Tesla Inc. (TSLA) - Get Tesla Inc Report shares extended gains Friday after analysts at Morgan Stanley boosted their rating and price target for the clean energy car company based on the potential of its battery business.
Morgan Stanley analyst Adam Jonas cited the potential for a buildout of the group's battery business, which founder and CEO Elon Musk touted late last month, as a key driver for the group's medium term earnings. He also noted that Tesla's future gains could be more influenced by factors beyond the sale and delivery of vehicles, which has traditionally powered both the top and bottom line of the world's most valuable carmaker.
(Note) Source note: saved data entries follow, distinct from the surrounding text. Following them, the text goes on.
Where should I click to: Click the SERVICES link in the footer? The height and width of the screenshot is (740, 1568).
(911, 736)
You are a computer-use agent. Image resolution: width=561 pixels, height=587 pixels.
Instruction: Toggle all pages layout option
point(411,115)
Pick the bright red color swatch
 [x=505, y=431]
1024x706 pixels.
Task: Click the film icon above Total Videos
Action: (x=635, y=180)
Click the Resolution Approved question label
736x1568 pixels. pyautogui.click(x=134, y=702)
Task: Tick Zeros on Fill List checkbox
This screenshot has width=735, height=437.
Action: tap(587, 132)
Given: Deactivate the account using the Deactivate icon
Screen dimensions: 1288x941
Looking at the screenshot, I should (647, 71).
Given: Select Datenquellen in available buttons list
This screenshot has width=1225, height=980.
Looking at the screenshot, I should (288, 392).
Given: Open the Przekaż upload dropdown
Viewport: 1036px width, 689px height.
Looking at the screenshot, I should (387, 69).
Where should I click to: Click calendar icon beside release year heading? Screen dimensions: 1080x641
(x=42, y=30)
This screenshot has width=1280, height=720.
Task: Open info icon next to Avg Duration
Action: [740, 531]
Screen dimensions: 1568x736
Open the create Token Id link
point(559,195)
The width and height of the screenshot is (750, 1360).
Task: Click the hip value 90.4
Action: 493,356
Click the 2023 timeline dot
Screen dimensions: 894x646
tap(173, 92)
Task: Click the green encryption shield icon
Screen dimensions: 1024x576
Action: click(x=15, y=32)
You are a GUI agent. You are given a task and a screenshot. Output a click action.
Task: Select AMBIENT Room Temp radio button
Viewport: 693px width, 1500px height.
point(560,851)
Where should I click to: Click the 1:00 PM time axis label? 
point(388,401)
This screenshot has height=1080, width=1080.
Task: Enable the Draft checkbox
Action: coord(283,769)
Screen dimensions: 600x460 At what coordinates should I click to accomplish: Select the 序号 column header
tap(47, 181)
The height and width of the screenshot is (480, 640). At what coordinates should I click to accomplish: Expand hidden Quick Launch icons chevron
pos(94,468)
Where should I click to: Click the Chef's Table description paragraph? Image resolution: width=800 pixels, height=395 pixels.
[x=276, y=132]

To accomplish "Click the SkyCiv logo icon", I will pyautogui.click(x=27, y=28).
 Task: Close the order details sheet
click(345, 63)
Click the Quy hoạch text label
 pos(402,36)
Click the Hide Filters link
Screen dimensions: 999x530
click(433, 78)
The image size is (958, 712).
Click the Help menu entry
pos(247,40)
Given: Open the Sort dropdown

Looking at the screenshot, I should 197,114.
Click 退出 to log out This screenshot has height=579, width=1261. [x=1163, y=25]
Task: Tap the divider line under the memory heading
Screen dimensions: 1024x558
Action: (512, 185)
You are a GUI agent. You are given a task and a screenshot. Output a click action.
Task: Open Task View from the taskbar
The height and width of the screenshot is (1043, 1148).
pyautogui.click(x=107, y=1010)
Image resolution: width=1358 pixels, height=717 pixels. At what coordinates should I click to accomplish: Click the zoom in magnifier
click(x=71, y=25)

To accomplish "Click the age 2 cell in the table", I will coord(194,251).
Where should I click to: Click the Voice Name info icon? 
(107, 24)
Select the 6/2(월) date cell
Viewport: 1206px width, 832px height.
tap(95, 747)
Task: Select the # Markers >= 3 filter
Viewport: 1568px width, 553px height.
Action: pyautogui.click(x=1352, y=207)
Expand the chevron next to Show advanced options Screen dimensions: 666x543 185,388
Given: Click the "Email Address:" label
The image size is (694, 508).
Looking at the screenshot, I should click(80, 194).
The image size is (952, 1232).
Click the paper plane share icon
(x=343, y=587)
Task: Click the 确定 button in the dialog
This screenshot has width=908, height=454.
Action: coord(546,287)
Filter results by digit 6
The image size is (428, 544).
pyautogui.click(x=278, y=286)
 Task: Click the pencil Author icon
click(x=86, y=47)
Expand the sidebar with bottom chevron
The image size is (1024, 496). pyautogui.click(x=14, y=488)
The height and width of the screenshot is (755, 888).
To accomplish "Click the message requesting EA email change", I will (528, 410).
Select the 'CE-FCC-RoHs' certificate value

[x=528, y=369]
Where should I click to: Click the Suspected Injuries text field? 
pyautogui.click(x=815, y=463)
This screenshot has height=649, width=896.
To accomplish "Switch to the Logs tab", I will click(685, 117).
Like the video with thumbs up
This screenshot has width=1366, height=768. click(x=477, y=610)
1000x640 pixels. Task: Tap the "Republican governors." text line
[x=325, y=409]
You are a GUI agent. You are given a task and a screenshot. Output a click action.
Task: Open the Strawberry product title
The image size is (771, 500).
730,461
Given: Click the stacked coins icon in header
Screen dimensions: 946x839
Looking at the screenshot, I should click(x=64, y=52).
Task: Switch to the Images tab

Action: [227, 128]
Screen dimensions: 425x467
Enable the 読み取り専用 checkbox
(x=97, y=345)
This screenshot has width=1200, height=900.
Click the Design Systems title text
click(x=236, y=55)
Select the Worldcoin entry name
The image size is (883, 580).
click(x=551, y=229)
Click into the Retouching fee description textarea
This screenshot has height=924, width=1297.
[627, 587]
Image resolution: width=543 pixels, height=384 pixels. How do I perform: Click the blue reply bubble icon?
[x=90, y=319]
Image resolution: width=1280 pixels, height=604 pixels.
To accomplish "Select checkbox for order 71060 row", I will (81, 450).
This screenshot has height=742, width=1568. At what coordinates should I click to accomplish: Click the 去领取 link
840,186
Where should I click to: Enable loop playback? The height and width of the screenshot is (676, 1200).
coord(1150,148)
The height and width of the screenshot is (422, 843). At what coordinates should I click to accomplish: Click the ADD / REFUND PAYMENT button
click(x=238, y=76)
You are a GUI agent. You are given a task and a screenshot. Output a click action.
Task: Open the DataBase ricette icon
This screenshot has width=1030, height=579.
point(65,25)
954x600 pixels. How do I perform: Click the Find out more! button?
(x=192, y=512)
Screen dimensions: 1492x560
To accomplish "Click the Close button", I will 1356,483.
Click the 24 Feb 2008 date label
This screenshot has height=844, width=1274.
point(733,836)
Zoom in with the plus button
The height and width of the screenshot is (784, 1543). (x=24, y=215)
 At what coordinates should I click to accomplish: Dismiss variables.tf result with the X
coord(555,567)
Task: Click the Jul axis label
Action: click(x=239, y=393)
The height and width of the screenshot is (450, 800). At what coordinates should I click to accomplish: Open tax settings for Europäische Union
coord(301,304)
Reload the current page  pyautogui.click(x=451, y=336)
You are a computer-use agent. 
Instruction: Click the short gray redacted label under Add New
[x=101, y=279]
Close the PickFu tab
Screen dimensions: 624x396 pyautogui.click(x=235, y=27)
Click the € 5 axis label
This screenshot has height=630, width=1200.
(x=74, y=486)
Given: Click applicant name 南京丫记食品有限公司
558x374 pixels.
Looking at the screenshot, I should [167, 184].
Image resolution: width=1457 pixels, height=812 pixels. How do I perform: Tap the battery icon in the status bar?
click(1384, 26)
Jonas boosted his price target on Tesla by $310.00, to $1,060.00 per share, and improved his rating on the stock to 'equal-weight' from 'underweight' in a note published late Thursday.
"Based on the body of evidence collected and research conducted by our tech colleagues, we now give Tesla credit for a third party battery/EV powertrain supply business in our base case (previously in our bull case scenario) that is worth $310 per share," Jonas argued
Tesla shares were marked 2.5% higher in early trading following the upgrade to change hands at $1,662.30 per share, a move that would peg the stock's six-month gain at around 108% with a market value of around $308.4 billion.
Tesla shares have gained more than 20%, in fact, since the group unveiled plans for a five-for-one stock split on August 11 that would make its equity more accessible to investors as it prepares to enter the S&P 500 benchmark.
The split follows similar plans from Apple Inc. (AAPL) - Get Apple Inc. (AAPL) Report, unveiled late last month, and comes ahead of what many analysts expect will be Tesla's inclusion in the S&P 500 later this fall. Tesla became eligible for the benchmark after it posted its fourth consecutive quarterly profit last month.
Credit Suisse analysts suggest the S&P 500 inclusion could trigger even more activity in Tesla stock, with 'significant' incremental buying of around 18 million shares -- some 10% of its outstanding total -- from passive investors and fund managers that track the benchmark index.